- _Your instructions_
Within the material below, transcribe exactly the lines from the one holding "Screen dimensions: 1456x819" through the one holding "Image resolution: width=1568", keeping both ends and skipping the rest.

- _The data_
______________________________
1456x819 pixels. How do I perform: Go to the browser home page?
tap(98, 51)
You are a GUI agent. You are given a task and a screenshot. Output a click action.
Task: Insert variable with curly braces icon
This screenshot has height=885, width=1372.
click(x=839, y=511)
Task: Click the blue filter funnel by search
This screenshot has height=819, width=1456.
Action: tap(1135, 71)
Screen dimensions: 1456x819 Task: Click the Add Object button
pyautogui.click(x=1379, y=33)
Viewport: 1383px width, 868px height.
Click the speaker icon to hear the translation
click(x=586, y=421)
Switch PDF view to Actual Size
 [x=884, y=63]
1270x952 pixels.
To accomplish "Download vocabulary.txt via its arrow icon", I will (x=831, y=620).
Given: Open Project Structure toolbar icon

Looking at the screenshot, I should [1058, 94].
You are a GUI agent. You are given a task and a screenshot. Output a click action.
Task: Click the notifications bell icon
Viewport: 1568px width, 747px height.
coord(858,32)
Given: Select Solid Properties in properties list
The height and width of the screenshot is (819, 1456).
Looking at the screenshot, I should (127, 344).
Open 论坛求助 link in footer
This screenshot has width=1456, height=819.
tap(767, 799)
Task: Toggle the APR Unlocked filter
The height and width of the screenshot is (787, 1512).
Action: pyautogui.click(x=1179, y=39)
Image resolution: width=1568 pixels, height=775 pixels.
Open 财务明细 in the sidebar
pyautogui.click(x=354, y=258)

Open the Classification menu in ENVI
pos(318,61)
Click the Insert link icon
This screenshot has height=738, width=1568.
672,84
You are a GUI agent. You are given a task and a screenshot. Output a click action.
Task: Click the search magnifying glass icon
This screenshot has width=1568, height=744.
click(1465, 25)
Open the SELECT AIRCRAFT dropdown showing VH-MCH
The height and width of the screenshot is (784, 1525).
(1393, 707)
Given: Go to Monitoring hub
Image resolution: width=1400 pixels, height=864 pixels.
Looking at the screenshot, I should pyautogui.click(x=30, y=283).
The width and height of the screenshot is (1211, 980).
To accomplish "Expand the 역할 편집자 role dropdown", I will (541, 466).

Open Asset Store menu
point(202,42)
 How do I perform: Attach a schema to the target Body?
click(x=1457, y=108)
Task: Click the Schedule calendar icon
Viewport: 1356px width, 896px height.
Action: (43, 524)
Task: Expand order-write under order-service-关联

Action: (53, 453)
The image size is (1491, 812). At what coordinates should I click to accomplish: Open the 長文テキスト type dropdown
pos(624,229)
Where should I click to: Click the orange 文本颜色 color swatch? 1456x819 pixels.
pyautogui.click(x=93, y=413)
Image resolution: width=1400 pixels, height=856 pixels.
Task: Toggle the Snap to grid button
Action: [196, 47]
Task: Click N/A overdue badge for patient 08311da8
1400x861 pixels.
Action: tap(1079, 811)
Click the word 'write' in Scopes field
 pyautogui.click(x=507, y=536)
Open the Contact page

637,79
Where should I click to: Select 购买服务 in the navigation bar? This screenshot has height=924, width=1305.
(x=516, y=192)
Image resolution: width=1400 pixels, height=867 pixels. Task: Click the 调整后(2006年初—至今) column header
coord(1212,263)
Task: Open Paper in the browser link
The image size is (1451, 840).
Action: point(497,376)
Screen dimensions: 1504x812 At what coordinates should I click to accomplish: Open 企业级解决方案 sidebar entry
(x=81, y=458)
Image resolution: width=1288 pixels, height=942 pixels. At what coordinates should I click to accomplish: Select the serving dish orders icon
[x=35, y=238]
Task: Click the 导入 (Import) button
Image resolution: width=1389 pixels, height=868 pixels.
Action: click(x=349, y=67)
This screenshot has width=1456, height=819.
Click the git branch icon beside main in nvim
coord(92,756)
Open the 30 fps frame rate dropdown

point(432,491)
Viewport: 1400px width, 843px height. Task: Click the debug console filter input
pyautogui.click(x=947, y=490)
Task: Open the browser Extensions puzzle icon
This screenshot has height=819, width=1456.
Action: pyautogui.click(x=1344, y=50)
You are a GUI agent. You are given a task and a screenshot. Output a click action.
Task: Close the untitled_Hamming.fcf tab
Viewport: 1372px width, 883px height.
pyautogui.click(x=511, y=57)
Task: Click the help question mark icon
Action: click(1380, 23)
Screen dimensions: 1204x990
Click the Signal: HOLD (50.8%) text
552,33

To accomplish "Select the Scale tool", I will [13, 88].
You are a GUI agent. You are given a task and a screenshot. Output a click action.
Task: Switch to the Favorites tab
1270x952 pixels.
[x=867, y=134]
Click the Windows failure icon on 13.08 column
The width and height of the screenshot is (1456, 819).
______________________________
- _Solution for this exercise_
Screen dimensions: 1456x819 Task: Click the Add Object button
pyautogui.click(x=1379, y=33)
Viewport: 1383px width, 868px height.
Click the speaker icon to hear the translation
click(x=586, y=421)
Switch PDF view to Actual Size
 [x=884, y=63]
1270x952 pixels.
To accomplish "Download vocabulary.txt via its arrow icon", I will (x=831, y=620).
Given: Open Project Structure toolbar icon

Looking at the screenshot, I should [1058, 94].
You are a GUI agent. You are given a task and a screenshot. Output a click action.
Task: Click the notifications bell icon
Viewport: 1568px width, 747px height.
coord(858,32)
Given: Select Solid Properties in properties list
The height and width of the screenshot is (819, 1456).
Looking at the screenshot, I should (127, 344).
Open 论坛求助 link in footer
This screenshot has width=1456, height=819.
tap(767, 799)
Task: Toggle the APR Unlocked filter
The height and width of the screenshot is (787, 1512).
Action: pyautogui.click(x=1179, y=39)
Image resolution: width=1568 pixels, height=775 pixels.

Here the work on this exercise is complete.